Les atteintes rénales rapportées au cours du SS sont moins clairement liées à une infiltration neutrophilique.

Elles se traduisent par une protéinurie, moins souvent une hématurie, voire une insuffisance rénale.

Aspects histologiques :

L’image histologique typique du SS est caractérisée par un oedème dermique superficiel d’intensité variable, un infiltrat diffus du derme superficiel formé de polynucléaires neutrophiles matures parfois pycnotiques, un infiltrat plus polymorphe périvasculaire et périannexiel dans le derme profond, constitué de neutrophiles, de lymphocytes et d’histiocytes.

Il n’y a pas de vascularite.

L’infiltrat peut se prolonger dans l’hypoderme, plus souvent dans les septa interadipeux qu’au sein des lobules.

Le diagnostic histologique peut être parfois difficile :

– si la biopsie est faite très précocement ou, au contraire, tardivement.

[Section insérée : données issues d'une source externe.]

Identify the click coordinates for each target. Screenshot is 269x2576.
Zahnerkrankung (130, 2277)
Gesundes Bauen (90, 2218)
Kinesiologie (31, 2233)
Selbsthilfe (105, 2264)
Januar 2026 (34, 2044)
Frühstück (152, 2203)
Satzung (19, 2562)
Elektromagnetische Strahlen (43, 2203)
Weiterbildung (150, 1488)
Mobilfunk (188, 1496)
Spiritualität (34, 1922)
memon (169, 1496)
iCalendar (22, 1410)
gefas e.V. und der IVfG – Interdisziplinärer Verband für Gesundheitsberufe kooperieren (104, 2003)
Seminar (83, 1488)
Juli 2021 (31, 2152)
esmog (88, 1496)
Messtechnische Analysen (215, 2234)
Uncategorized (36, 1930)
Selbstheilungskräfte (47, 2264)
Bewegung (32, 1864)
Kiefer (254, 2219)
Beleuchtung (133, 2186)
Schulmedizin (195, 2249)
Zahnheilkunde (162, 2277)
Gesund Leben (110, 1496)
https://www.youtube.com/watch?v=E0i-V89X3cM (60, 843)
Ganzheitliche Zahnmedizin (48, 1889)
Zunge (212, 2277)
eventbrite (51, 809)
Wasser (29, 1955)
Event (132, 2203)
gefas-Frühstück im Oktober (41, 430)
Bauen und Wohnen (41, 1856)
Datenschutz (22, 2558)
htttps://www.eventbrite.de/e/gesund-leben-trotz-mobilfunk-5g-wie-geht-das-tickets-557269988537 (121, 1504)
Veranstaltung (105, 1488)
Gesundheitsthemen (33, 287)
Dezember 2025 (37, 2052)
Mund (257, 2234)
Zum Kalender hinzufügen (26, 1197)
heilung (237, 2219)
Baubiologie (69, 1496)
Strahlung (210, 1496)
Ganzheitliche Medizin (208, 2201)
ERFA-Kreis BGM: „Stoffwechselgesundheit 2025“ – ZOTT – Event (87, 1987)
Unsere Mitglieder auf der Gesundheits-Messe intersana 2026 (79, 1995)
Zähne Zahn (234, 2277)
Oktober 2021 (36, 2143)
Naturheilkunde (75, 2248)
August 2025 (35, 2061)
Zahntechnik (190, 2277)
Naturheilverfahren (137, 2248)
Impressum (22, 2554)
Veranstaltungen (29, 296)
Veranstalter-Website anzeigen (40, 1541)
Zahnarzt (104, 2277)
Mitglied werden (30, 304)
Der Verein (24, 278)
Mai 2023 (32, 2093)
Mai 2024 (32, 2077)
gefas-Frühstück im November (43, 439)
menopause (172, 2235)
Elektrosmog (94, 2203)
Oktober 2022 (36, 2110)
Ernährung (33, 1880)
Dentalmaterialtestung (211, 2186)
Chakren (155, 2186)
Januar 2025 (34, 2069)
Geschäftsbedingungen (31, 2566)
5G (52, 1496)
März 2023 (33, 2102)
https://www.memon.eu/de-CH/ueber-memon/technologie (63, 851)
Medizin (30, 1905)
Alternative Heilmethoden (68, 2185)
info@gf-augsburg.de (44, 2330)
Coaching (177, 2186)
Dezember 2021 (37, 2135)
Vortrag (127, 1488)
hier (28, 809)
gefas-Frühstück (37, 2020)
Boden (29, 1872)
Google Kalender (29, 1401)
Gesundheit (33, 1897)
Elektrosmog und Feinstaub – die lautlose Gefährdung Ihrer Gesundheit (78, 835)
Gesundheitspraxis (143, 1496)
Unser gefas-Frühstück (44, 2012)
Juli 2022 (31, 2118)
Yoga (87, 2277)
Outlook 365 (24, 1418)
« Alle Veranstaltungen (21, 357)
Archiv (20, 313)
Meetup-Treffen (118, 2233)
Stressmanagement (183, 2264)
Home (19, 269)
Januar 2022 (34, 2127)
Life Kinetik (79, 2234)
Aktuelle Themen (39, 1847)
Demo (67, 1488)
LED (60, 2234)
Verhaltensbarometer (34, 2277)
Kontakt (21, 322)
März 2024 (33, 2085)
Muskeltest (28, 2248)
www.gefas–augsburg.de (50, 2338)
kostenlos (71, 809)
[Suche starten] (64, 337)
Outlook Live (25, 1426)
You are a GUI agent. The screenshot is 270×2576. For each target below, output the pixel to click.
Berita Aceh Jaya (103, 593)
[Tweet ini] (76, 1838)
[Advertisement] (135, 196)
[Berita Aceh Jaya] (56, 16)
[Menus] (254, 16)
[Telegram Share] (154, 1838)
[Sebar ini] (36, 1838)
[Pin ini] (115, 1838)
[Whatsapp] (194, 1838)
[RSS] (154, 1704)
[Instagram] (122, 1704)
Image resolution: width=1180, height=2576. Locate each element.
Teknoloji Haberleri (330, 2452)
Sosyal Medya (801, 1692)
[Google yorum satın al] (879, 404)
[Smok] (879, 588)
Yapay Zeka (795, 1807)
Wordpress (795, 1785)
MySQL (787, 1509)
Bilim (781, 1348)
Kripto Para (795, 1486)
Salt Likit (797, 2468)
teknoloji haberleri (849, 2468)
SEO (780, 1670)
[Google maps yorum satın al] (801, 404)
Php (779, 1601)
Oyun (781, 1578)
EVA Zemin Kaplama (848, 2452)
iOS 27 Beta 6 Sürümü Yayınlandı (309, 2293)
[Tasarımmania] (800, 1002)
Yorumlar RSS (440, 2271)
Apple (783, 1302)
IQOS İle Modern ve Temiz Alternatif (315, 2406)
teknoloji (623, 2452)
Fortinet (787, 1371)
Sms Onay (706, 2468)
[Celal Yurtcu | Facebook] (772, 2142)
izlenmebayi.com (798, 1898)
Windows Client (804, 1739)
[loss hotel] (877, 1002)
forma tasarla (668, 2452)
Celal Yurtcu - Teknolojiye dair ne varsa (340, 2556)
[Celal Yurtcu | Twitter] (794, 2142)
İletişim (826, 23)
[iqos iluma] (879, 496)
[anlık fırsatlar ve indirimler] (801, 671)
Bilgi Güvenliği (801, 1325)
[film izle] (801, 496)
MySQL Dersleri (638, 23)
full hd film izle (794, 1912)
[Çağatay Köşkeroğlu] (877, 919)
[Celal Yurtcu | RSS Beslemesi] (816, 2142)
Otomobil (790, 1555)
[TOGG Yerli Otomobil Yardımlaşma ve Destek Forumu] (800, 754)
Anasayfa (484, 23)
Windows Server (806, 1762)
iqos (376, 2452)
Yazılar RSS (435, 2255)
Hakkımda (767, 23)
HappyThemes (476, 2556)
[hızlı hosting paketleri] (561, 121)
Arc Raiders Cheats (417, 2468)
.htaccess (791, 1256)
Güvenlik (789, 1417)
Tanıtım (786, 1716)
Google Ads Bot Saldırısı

Dans ces cas, les polynucléaires neutrophiles peuvent ne pas être le type cellulaire prédominant ;

– devant des aspects atypiques, tels un décollement bulleux sousépidermique, une infiltration de l’épiderme par les neutrophiles aboutissant à la formation d’une pustule sous-cornée, des microabcès papillaires à polynucléaires neutrophiles, des plages ou flammèches de nécrose basophile, plus rarement éosinophile du collagène, une cytophagocytose de débris de neutrophiles par des histiocytes.

L’atteinte exclusive, primitive de l’hypoderme est rare, simulant un érythème noueux lorsque l’infiltrat est septal, ou une panniculite lorsqu’il est lobulaire.

L’infiltrat neutrophilique est classiquement décrit comme formé de polynucléaires normaux et matures.

Toutefois, quelques observations récentes ont montré que dans des SS associés à différents types de leucémie, des cellules tumorales blastiques pouvaient être mêlées aux neutrophiles.

De plus, dans un cas de SS associé à une leucémie promyélocytaire, l’infiltration cutanée initialement constituée de cellules myéloïdes atypiques s’est progressivement modifiée avec apparition de polynucléaires neutrophiles « normaux », sous l’influence du traitement par acide rétinoïque visant à obtenir une différenciation des cellules leucémiques.

Des anomalies de segmentation nucléaire des polynucléaires neutrophiles ont été mises en évidence dans un unique travail rapporté en 1990 et non confirmées ultérieurement.

Elles seraient un bon indicateur de l’association à un syndrome myélodysplasique.

Cette analyse cytologique fine n’est cependant guère réalisable sur coupes histologiques.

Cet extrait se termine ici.